First off, relax. This is not the first time people have
predicted a “rapture”. Just so you know, all the ones before this have been
wrong. 100% wrong.
And for the record, the post-millennialists, amillennialists,
and historic pre-millennialists do not have the doctrine
of a dispensational rapture event in their eschatology.[2]
The only eschatological view that has a dispensational rapture is the
dispensational pre-millennialists.
Dispensationalism And Its Origin?
Dispensationalism formed in the Brethren Church in the mid-1800s.
John Nelson Darby, was the leading gent who brought dispensationalism as an interpretive
theme as well as an eschatology when he founded the Plymouth Brethren
denomination in the 1830s. Due to disputes, he then formed the Exclusive
Brethren denomination.
Dispensationalism is, therefore, the Brethren eschatology
and interpretive theme. As the 1800s unfolded and the 1900s began, the
dispensational view began to grow and its adoption in some other churches took
place. Many who followed William Miller, like hosts of Adventists, took hold of it. When Pentecostalism began in 1902, they
utilized it. And even many Baptists gave up their historical pre-millennialism (defended
by leading Baptist pastor and commentator John Gill) and replaced it with
Brethren teachings.
A common way to spot dispensationalism is when they take Matthew
24 (which is in the context of the Temple’s destruction) and try to apply
those passages to a dispensational rapture event.
False Predictions
There have been many false predictions of this dispensational
rapture. I could put a long listed of failed predictors here but others have
already done that, so there is no sense in reinventing the wheel.

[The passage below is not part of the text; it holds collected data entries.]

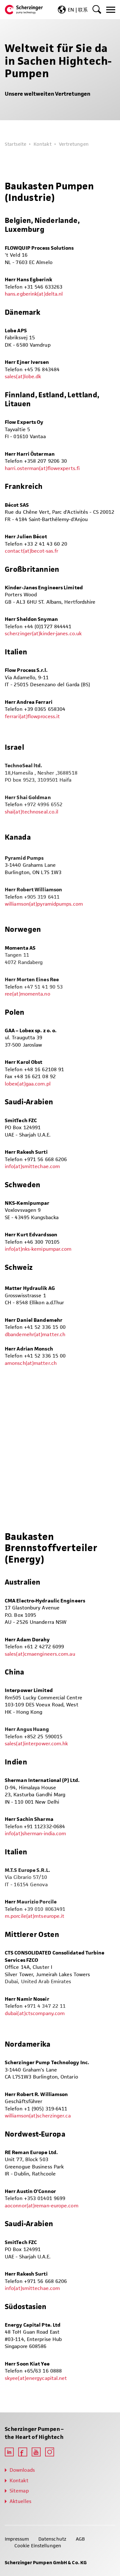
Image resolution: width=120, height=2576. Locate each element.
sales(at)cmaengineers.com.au (40, 1654)
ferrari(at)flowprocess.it (32, 716)
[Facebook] (22, 2451)
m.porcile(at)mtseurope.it (34, 1916)
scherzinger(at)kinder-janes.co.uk (43, 633)
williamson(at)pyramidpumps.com (44, 904)
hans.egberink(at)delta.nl (34, 294)
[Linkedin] (9, 2451)
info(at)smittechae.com (32, 1166)
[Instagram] (49, 2451)
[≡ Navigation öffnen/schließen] (110, 9)
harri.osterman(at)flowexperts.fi (42, 468)
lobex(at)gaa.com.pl (28, 1083)
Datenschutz (52, 2539)
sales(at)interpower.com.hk (36, 1743)
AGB (80, 2539)
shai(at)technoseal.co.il (31, 811)
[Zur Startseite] (24, 9)
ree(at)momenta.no (27, 993)
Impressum (17, 2539)
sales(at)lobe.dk (23, 376)
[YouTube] (36, 2451)
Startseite (15, 144)
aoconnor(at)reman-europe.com (41, 2205)
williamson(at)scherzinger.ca (38, 2115)
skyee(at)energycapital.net (36, 2378)
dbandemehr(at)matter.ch (35, 1334)
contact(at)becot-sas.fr (31, 551)
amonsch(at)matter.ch (31, 1363)
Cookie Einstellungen (37, 2546)
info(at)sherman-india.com (35, 1833)
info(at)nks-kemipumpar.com (38, 1249)
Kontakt (43, 144)
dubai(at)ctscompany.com (35, 2013)
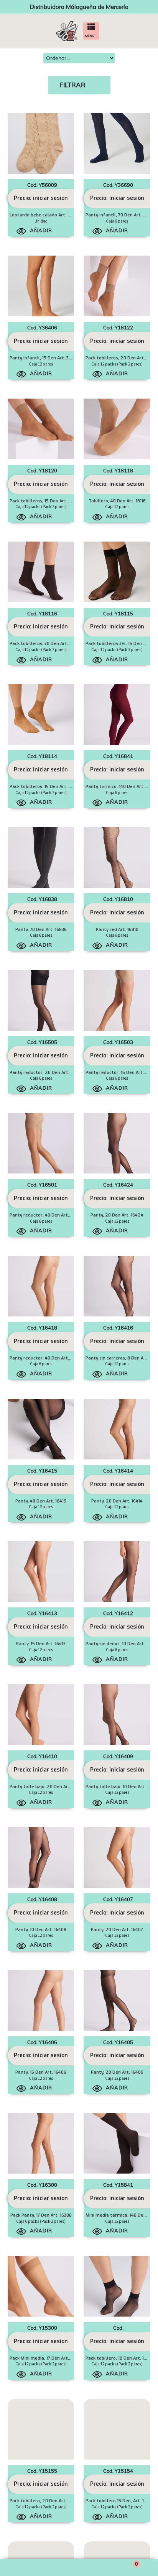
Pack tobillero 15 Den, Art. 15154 (119, 2501)
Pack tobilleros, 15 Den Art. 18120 (45, 501)
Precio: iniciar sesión (41, 198)
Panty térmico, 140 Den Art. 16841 (121, 786)
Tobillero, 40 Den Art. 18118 (117, 501)
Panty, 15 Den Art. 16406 (40, 2072)
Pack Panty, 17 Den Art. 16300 (41, 2215)
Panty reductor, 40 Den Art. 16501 (45, 1215)
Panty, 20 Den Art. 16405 (117, 2072)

Many others espousing the Brethren eschatology are very
clever though—they “date
tease” instead of “date set”. I know a dispensational gent, a friend of
mine, who just keeps saying that the rapture is anytime as the politics and
elections in the USA get rough. For over 20 years, he kept saying the end could
be at any moment “because so and so is president” and they are destroying things.
So, the rapture must be anytime now, he would say.

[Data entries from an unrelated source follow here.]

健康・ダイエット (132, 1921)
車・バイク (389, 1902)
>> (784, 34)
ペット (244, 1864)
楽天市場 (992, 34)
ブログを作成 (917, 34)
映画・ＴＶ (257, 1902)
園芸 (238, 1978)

Over these last 20+ years, there hasn’t been a rapture. This
was a date tease though. Many think they keep themselves safe by teasing as opposed
to setting, but both are wrong.
The bigger problem is that there is no dispensational rapture
at all according to all three of the classical eschatological positions held by
church people for since the New Testament was completed in the first century. Dispensationalism
is the new kid on the block.
The fact is that Christ will return like a thief in the night
(2 Peter 3:10)—just as He said He would. Christ will come back, when Christ
comes back.
Be careful getting caught in predictions that comes from
people who claim Jesus spoke to them and told them a date. This actually denies
the doctrine of sufficiency
by the way. And the fact that prophecy
is closed.
So, relax.
□
Bodie Hodge, Ken Ham's son in law, has been an apologist
since 1998 helping out in various churches and running an apologetics website.

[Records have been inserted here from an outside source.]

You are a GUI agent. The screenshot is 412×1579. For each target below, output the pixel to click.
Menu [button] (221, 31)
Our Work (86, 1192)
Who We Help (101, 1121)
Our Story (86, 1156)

He spent 21 years working at Answers in Genesis as a speaker, writer, and
researcher as well as a founding news anchor for Answers News. He was also head
of the Oversight Council.
Bodie launched Biblical Authority Ministries in 2015 as a
personal website and it was organized officially in 2025 as a 501(c)(3). He has
spoken on multiple continents and hosts of US states in churches, colleges, and
universities. He is married with four children.
[1]
Chris Malore, Pastors convinced Jesus will return in just days as 'ancient
Biblical promise hints at imminent rapture', Daily Mail, September 9, 2025, https://www.dailymail.co.uk/sciencetech/article-15077269/Jesus-return-just-Biblical-promise-rapture.html.
[2] The
understanding of rapture prior to Darby was simply seen as the second coming
of Christ, but not a dispensational rapture event with people disappearing
and Jesus coming half way back and then going back to heaven for 3.5-7 years.